RDC: les avocats d'un candidat dénoncent une "parodie de justice"

Par La rédaction

KINSHASA (AFP) - (AFP)

Les avocats du candidat à la présidentielle en République démocratique du Congo (RDC) Vital Kamerhe, qui demande l'annulation du scrutin pour fraudes, ont dénoncé jeudi "une parodie de justice" et ont quitté l'audience de la Cour suprême de justice (CSJ), a constaté l'AFP.

Les avocats de l'ex-président de l'Assemblée nationale congolaise ont accusé la CSJ de n'avoir pas transmis aux autres candidats leur requête en annulation du scrutin.

"Nous constatons qu'il n'y a pas une volonté de respecter la loi et (...) les avocats ne sont pas prêts à assister à une parodie de justice", a déclaré Me Jean-Joseph Mukendi avant de quitter la Cour avec ses collègues.

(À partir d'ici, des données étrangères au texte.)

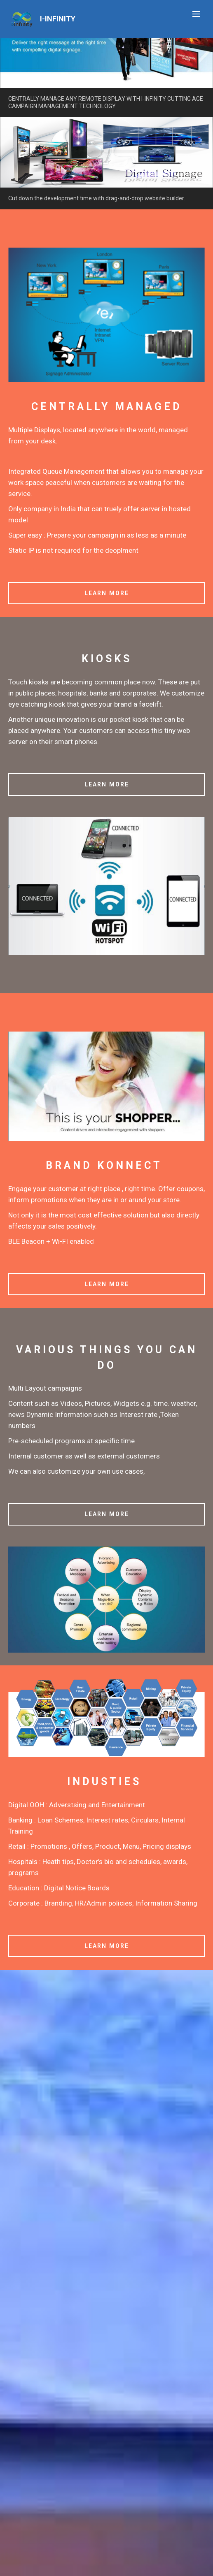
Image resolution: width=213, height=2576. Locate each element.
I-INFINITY (57, 18)
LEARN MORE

M. Kamerhe, arrivé 3e du scrutin (7,54%), a dénoncé des irrégularités lors de l'élection et demande l'annulation des résultats provisoires de la Commission électorale (Céni) qui a donné la victoire au président sortant Joseph Kabila (48,95 %) devant l'opposant Etienne Tshisekedi (32,33 %).Ce dernier a rejeté ce résultat et s'est autoproclamé "président élu" de la RDC.

La Cour doit rendre son arrêt vendredi et proclamer samedi les résultats définitifs du scrutin.

A l'ouverture de l'audience vers 13H00 (12H00 GMT), avec 4 heures de retard, le président de la CSJ, Théodore Tuka, a d'emblée suscité la colère de la vingtaine d'avocats représentant le candidat Kamerhe, alors absent.

Le magistrat exigeait la présence de ce dernier et reformulait la requête du plaignant en estimant qu'elle visait non seulement la Céni mais aussi le candidat Kabila.

Vital Kamerhe est apparu dans la salle sous les applaudissements de ses partisans.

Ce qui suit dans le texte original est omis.